Dataset excerpt –
----

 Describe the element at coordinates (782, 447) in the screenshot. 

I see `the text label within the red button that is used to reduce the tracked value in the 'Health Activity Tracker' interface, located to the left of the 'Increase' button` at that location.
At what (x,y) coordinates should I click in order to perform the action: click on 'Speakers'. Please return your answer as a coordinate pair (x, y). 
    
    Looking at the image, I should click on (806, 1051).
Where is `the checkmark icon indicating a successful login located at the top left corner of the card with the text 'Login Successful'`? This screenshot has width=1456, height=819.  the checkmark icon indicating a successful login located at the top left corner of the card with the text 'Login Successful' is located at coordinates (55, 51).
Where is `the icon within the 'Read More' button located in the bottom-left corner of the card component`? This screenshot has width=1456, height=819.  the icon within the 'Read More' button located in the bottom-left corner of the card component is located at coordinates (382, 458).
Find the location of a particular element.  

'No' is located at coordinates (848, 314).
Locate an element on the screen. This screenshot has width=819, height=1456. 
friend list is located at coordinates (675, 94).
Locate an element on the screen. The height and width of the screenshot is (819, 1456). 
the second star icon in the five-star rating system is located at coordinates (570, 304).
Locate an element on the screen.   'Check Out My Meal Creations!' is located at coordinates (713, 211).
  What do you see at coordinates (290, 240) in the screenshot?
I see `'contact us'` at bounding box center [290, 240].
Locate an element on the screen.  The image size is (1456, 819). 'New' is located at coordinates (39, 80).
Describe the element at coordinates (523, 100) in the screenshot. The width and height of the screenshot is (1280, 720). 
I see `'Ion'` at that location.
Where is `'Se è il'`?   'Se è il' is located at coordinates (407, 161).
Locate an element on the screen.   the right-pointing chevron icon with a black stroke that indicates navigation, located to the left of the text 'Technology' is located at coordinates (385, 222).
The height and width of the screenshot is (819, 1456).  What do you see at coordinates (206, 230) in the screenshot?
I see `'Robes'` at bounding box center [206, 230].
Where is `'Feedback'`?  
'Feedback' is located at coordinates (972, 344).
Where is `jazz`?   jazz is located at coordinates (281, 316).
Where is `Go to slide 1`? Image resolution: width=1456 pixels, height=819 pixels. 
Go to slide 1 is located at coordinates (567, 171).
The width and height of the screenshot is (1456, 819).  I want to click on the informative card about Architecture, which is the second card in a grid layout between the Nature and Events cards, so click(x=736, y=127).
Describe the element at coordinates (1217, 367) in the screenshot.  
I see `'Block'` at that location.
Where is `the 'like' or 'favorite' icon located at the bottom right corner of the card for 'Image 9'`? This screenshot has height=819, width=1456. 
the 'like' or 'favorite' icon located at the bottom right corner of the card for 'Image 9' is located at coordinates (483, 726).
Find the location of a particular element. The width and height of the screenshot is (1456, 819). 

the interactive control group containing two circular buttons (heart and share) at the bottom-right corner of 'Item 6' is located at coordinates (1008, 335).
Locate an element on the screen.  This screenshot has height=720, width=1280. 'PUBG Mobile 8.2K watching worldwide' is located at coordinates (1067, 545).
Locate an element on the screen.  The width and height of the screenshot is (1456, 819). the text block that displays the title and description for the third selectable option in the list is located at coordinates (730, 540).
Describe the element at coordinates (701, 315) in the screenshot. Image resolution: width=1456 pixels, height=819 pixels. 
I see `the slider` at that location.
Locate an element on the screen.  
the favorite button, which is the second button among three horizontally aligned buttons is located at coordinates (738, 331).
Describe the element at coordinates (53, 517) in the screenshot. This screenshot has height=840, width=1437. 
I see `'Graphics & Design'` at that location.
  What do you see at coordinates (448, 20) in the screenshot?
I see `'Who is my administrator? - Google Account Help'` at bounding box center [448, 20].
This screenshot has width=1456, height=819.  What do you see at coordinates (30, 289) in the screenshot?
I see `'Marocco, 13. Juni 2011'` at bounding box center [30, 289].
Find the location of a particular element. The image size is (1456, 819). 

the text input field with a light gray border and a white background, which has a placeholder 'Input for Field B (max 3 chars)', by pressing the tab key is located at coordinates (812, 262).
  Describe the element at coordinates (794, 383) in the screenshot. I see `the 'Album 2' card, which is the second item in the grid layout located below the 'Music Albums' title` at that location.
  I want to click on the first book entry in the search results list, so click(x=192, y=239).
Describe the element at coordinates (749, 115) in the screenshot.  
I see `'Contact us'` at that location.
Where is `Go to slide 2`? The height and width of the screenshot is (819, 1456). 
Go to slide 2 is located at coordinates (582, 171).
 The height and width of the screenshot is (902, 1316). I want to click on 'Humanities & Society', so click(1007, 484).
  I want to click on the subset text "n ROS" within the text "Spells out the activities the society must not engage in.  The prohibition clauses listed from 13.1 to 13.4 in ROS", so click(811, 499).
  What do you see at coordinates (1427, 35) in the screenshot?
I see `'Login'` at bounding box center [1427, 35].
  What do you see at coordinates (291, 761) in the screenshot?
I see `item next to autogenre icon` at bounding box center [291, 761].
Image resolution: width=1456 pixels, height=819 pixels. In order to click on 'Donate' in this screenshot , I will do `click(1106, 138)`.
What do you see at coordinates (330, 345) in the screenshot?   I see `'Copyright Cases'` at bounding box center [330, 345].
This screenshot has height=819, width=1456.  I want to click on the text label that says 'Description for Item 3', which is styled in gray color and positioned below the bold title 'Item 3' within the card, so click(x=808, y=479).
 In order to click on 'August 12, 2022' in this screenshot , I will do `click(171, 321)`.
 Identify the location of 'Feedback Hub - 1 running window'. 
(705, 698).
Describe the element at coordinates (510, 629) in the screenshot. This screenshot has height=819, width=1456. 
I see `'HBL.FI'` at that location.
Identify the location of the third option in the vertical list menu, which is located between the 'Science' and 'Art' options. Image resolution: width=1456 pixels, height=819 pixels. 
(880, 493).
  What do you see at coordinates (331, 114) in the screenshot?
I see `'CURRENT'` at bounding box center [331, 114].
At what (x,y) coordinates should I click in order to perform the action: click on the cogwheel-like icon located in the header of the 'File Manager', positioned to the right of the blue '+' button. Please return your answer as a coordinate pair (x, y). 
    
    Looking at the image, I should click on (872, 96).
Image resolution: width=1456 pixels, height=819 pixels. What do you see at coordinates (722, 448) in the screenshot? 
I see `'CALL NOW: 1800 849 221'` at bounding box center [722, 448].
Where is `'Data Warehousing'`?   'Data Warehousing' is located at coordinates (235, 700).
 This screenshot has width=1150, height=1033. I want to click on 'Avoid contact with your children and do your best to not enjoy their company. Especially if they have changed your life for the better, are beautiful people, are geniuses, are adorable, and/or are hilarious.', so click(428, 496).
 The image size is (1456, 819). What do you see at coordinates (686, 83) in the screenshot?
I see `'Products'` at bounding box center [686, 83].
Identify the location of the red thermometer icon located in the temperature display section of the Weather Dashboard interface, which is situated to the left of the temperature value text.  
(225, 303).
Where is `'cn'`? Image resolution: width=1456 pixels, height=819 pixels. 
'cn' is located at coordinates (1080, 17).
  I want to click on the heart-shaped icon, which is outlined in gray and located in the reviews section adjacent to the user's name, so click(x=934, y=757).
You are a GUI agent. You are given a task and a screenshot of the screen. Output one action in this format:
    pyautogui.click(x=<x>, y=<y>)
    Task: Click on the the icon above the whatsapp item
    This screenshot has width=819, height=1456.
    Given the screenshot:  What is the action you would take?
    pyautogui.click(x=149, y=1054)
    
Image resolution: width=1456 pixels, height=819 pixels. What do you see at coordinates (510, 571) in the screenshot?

----

Short task –
Write out the lines above exactly as they appear, starting with the very first line and going on through the line with "center [290, 240].".

Full answer –
 Describe the element at coordinates (782, 447) in the screenshot. 

I see `the text label within the red button that is used to reduce the tracked value in the 'Health Activity Tracker' interface, located to the left of the 'Increase' button` at that location.
At what (x,y) coordinates should I click in order to perform the action: click on 'Speakers'. Please return your answer as a coordinate pair (x, y). 
    
    Looking at the image, I should click on (806, 1051).
Where is `the checkmark icon indicating a successful login located at the top left corner of the card with the text 'Login Successful'`? This screenshot has width=1456, height=819.  the checkmark icon indicating a successful login located at the top left corner of the card with the text 'Login Successful' is located at coordinates (55, 51).
Where is `the icon within the 'Read More' button located in the bottom-left corner of the card component`? This screenshot has width=1456, height=819.  the icon within the 'Read More' button located in the bottom-left corner of the card component is located at coordinates (382, 458).
Find the location of a particular element.  

'No' is located at coordinates (848, 314).
Locate an element on the screen. This screenshot has width=819, height=1456. 
friend list is located at coordinates (675, 94).
Locate an element on the screen. The height and width of the screenshot is (819, 1456). 
the second star icon in the five-star rating system is located at coordinates (570, 304).
Locate an element on the screen.   'Check Out My Meal Creations!' is located at coordinates (713, 211).
  What do you see at coordinates (290, 240) in the screenshot?
I see `'contact us'` at bounding box center [290, 240].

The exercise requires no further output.